With the number of illegal arrivals from the country spiking in recent months, the British government had previously planned to put illegal Albanians on the fast track to deportation, having made an agreement with the European Muslim majority state to streamline the process for removing the migrants.
However, in what appears to be the latest example of the so-called “Conservative Party” failing to secure the UK’s borders, the Home Office has now admitted such a plan is not legally possible.
According to a report by The Guardian, a letter from the ministry’s legal department has confirmed that the plan is not actionable in the case of any Albanian who claims asylum in the UK.
The Telegraph reports that as many as nine in ten Albanian migrants who arrive in Britain via small boats go on to claim asylum, meaning that the UK’s harebrained scheme dreamt up by former Home Office Secretary Priti Patel to quickly remove them will not work in around 90 per cent of cases.

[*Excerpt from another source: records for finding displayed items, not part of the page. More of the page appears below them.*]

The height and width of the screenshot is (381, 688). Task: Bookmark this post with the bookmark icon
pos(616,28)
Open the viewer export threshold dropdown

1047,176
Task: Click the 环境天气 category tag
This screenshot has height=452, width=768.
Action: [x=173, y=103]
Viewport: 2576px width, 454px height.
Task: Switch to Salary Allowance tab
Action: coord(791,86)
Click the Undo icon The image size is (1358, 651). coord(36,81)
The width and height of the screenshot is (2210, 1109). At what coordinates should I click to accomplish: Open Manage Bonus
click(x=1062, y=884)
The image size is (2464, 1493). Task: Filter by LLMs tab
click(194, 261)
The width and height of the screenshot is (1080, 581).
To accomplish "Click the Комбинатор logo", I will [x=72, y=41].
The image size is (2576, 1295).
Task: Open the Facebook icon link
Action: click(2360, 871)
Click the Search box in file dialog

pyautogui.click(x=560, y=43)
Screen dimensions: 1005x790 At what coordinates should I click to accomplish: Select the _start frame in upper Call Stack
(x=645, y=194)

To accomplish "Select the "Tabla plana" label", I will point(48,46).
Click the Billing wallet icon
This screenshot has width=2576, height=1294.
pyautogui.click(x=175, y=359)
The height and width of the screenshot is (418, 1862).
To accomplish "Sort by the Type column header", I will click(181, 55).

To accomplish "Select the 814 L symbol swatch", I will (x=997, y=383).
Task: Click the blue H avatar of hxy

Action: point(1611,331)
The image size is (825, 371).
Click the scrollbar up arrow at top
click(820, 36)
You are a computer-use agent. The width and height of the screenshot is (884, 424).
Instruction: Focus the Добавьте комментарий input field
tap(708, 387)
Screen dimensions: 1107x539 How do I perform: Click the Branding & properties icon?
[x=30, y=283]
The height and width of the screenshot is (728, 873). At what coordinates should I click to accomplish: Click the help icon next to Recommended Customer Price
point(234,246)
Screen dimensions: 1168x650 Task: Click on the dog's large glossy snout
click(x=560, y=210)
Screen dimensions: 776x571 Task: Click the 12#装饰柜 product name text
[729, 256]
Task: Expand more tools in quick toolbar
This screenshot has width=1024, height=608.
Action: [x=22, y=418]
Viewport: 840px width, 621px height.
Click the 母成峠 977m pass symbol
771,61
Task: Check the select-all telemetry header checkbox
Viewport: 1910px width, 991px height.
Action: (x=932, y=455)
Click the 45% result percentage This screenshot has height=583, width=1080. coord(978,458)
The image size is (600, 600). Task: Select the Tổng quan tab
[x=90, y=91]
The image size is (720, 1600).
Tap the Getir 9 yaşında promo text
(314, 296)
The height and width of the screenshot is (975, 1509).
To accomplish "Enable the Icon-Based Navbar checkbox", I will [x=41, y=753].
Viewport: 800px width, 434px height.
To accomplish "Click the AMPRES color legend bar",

To make matter worse, Care4Calais, the pro-migrant NGO that received the legal letter, has claimed that it also admits that migrants who are either rescued at sea or directed to land by UK authorities cannot be treated as illegal migrants, but as legal entrants into Britain.
As such, for the vast majority of boat migrants who attempt to cross the channel and are rescued by UK authorities, new measures targeting illegal migrants cannot be applied to them.
This latest example of the Conservative Party failing on the issue of border control further serves to cement former Home Office tsar Priti Patel’s legacy of failure, with the former tough-talking Brexiteer failing to ever get a handle on the crisis despite formulating numerous hare-brained schemes to do so.
Much more successful were Patel’s efforts to stifle free speech in Britain, with the senior politician being only months away from implementing a further crackdown on even legal speech online before she was unceremoniously forced out of office by the newly minted Truss government.
However, news that the vast majority of boat migrants will be rendered immune to British efforts to dissuade them from entering the country illegally nevertheless does not bode well for future border control efforts under Liz Truss.
The Home Office’s new head, Suella Braverman, has already promised to expand the so-far ineffective restrictions on illegal arrivals implemented by Patel, though it now appears unclear how she expects to repel the tens of thousands of arrivals under the current legal circumstances.